Mr Obama's meeting with his Chinese counterpart on Saturday followed a lengthy discussion with Russian president Dmitry Medvedev on the sidelines of the Asia-Pacific summit in Hawaii.
As he met with Mr Medvedev, the US leader told reporters the US and Russia intend to "shape a common response" to Iran's nuclear efforts.
The meetings came the day after the International Atomic Energy Agency circulated a report and documents that it says suggest Iran has been conducting research and procurement that could lead to a nuclear bomb.
Iranian officials insist their nuclear programme is only for energy and research, and call the IAEA evidence a US fabrication.
Meanwhile, Mr Hu said growing economic instability and uncertainty around the globe mean it is more important for China and the United States to increase their cooperation.
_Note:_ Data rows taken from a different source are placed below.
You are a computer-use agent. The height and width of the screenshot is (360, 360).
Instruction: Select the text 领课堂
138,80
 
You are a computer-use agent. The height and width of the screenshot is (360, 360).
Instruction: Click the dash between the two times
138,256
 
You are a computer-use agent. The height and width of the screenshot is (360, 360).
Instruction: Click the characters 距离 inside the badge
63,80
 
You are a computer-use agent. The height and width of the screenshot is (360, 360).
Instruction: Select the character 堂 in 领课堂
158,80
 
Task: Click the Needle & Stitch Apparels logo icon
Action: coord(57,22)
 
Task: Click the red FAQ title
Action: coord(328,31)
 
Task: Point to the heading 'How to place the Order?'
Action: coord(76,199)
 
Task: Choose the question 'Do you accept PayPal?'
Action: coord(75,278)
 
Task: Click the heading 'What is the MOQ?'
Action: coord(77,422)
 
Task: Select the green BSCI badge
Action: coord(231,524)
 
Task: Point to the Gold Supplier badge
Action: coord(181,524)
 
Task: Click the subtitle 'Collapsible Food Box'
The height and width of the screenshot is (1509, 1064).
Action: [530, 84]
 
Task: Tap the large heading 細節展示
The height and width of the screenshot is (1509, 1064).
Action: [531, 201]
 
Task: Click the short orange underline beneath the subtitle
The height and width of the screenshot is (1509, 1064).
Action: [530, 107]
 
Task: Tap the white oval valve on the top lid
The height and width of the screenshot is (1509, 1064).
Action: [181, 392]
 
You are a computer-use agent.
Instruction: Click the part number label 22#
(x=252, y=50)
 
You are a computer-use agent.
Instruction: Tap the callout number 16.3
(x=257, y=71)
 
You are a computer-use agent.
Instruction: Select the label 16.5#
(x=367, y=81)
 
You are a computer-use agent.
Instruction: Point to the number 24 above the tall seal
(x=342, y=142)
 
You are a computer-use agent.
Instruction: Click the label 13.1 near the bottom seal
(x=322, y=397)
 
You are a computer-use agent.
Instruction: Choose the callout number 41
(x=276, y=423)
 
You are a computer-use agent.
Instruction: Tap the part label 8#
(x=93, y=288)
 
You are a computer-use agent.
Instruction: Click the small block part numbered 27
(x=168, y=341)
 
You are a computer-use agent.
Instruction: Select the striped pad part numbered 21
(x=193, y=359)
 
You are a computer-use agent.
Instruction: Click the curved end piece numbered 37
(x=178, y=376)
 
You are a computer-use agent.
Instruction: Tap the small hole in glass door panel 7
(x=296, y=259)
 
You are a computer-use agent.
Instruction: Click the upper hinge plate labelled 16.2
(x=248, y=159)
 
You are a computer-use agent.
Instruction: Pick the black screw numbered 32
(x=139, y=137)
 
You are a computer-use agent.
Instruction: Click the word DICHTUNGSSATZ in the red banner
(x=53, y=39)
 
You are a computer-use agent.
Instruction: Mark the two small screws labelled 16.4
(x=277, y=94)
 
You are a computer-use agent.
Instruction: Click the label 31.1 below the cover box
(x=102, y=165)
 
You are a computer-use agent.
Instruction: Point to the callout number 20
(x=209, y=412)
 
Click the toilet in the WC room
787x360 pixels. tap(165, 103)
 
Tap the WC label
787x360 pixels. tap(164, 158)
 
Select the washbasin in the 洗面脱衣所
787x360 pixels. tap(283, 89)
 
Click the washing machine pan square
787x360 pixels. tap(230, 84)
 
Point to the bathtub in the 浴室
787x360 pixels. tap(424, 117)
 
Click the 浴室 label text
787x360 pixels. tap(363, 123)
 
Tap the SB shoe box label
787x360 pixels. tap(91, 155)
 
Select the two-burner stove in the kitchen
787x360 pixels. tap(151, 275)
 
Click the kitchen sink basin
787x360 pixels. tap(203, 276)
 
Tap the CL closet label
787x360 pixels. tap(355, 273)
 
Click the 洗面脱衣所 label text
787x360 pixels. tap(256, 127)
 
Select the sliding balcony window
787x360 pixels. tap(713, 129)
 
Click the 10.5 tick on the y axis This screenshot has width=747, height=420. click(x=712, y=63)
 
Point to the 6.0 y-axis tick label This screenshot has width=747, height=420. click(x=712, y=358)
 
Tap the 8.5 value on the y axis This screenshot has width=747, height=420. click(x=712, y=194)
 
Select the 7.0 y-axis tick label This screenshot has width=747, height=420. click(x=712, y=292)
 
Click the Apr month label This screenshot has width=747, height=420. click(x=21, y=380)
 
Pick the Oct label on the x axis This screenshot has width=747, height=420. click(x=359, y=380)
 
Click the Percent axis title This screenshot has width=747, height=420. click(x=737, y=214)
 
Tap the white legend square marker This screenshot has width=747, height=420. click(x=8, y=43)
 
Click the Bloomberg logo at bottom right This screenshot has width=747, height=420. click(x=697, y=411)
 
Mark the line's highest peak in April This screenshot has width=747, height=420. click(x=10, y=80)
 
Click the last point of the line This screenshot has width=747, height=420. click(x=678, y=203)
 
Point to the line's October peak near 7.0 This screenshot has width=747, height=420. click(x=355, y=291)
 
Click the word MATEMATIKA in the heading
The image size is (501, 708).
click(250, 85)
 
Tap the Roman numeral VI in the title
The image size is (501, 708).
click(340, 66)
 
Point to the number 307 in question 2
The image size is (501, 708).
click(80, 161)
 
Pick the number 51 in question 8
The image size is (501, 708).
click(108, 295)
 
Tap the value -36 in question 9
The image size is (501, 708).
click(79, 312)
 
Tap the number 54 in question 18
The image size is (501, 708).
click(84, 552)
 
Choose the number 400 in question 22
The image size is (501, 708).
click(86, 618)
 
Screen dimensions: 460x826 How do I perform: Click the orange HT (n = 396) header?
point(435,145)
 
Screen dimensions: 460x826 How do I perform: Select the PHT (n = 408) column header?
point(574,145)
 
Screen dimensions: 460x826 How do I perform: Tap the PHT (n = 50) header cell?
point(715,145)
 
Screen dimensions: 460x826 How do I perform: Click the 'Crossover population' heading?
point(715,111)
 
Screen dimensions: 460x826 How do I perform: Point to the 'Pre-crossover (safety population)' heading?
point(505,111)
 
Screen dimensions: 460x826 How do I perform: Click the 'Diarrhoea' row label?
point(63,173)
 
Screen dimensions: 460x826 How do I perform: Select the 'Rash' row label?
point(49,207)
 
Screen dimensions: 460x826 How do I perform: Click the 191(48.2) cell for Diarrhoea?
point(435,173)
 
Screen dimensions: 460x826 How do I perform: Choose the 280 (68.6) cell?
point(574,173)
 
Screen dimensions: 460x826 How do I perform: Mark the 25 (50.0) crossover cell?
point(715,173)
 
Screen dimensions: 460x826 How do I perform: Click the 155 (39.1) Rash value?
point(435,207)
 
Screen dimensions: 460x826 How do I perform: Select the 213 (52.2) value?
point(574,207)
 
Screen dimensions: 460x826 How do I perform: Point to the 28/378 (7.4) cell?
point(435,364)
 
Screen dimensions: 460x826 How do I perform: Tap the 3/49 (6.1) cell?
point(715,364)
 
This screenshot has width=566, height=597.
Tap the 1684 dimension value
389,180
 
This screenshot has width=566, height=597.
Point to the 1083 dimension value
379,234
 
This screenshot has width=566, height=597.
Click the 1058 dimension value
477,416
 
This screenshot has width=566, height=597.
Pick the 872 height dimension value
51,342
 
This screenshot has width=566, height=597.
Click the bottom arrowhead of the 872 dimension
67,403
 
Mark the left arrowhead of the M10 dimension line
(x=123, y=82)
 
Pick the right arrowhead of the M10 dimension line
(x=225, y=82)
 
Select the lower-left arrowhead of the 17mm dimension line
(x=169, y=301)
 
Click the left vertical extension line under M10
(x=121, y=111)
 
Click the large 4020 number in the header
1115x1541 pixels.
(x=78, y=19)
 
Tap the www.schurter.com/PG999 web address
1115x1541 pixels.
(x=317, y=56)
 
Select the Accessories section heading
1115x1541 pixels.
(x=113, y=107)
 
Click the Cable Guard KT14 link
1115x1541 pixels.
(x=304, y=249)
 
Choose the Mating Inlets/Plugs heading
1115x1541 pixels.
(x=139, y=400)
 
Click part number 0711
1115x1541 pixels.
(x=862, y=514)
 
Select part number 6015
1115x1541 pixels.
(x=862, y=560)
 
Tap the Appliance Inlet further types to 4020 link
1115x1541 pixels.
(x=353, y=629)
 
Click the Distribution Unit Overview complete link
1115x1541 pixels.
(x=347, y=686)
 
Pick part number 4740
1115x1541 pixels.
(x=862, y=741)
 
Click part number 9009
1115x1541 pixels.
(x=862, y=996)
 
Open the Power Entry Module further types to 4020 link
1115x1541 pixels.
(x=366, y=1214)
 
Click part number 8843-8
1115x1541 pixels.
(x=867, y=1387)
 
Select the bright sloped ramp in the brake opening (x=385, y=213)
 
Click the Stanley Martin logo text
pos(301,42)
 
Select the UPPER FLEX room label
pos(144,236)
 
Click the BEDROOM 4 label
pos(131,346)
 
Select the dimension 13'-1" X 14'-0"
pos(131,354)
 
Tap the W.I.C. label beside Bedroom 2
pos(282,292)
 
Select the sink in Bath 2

The Chinese premier and President Obama spoke at the start of a meeting during an Asia-Pacific economic summit in Hawaii.
Mr Hu said the Asia Pacific region is the most dynamic region of the world and should become a region of active cooperation between the US and China.
Mr Obama said cooperation between the two countries was vital to their prosperity and the prosperity of nations around the globe.
Mr Hu did not address US concerns over intellectual property and China's undervalued currency, which keeps Chinese exports cheaper and US exports to China more expensive.